Sowande handled a large number of complex criminal matters in the course of his career. He was often at the Central Criminal Court, Quarter Sessions, Chelmsford, St Albans, Hereford, Middlesex, and others and was on the county prosecutors list in Essex.

He rose to the rank of Head of Chambers at 3 Kings Bench Walk after several years in 1968, making him the first Black Head of a major Barrister's Chambers. In addition in April 1978, he became the first Black Deputy Circuit Judge (assistant Recorder) sitting initially at Snaresbrook and thereafter at 24 of the crown courts, including Croydon, Inner London and Knightsbridge.
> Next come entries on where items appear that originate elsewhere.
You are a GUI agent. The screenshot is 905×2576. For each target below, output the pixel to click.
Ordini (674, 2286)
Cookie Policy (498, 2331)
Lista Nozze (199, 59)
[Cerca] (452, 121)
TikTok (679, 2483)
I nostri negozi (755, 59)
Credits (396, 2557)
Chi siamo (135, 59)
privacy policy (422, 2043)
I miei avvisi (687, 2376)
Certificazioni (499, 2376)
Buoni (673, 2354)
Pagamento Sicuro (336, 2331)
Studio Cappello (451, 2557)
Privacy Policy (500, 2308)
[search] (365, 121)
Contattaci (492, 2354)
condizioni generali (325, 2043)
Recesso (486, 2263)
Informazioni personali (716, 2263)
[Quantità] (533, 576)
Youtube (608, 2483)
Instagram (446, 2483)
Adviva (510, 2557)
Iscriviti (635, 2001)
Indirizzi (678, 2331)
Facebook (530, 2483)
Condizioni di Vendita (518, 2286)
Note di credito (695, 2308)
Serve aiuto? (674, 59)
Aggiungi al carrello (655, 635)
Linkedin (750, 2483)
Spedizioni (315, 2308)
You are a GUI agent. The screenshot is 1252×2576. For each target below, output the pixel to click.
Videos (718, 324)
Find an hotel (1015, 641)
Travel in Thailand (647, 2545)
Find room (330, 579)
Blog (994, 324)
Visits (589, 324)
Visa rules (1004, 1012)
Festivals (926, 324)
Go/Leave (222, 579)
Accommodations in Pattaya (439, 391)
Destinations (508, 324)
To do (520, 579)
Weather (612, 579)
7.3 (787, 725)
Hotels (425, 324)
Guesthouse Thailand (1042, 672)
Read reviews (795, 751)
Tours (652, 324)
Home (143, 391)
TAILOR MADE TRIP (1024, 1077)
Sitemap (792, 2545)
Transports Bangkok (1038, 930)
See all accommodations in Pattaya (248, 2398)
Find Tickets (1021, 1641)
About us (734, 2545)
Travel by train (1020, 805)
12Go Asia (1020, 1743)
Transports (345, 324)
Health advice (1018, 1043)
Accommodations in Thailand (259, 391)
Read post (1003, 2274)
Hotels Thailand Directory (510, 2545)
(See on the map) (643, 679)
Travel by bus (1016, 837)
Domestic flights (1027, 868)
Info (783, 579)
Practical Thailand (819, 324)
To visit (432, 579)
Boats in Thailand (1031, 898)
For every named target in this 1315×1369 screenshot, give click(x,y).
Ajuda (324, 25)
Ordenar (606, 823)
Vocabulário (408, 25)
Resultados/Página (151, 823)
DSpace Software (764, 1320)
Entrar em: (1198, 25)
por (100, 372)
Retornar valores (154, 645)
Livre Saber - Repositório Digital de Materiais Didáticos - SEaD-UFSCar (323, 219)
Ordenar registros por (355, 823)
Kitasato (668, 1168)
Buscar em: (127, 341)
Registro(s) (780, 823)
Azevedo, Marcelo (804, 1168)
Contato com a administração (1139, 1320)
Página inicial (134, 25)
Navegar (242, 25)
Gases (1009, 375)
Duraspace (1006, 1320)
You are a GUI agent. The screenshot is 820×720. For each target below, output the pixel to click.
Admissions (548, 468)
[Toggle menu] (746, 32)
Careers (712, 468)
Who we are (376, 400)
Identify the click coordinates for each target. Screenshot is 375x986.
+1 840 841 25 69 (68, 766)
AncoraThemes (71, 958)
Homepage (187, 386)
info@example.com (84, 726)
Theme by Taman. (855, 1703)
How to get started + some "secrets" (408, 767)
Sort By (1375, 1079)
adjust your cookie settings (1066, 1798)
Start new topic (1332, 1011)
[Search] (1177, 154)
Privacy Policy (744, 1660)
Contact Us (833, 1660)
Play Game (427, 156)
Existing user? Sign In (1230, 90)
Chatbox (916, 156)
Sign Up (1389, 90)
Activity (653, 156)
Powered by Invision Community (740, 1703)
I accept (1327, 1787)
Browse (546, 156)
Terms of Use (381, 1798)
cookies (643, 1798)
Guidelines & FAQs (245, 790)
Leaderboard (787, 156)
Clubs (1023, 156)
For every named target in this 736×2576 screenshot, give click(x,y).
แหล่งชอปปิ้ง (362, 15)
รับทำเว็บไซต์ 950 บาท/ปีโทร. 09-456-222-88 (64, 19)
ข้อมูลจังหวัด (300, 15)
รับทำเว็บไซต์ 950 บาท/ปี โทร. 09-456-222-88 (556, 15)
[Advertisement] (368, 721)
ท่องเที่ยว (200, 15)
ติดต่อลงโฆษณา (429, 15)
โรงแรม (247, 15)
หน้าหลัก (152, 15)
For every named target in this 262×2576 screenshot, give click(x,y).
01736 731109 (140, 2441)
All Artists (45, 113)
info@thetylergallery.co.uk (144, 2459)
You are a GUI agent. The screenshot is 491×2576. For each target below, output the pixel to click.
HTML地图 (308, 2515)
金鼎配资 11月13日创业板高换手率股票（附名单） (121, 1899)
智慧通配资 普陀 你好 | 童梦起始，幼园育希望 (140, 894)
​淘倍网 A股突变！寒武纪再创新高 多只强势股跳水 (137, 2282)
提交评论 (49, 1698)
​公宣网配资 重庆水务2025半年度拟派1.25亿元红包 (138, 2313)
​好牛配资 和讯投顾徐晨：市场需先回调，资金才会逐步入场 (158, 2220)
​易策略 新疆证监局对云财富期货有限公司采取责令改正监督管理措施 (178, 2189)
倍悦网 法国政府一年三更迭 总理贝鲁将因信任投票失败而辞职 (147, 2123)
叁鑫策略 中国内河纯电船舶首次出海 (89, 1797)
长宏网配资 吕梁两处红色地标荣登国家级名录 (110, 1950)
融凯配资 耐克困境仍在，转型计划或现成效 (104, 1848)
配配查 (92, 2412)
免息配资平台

In 1986, Sowande was recorded as a Bencher of the Inner Temple. Sowande was appointed a Recorder (Judge) of the Crown Court, from where he retired on or about 1989. This certainly is the authoritative view thus contradicting the Black Lawyers Directory claim that Dr John Roberts was the first Black Judge, since his appointment was only in 1985, whereas Sowande became a Deputy Recorder seven years prior to this. Roberts was most certainly the first Black Queen's Counsel, a rank which Sowande had striven for but did not attain before his death.

Sowande assisted the careers of several lawyers from minority backgrounds, including Kim Hollis QC, who was given her opportunity of Tenancy by Sowande and mentored her in the early stages of her career.

== Personal life and death ==
Socially, Sowande was an active a member of the Hurlingham Club, Justice, Concert Artiste's Association, several Theatrical Societies, lifelong member of Marylebone Cricket Club and Crystal Palace Football Club.

Sowande died in 1996 at the age of 84.

== Commemoration ==
In 2017, a play about Sowande, Just an Ordinary Lawyer, was created by Tayo Aluko.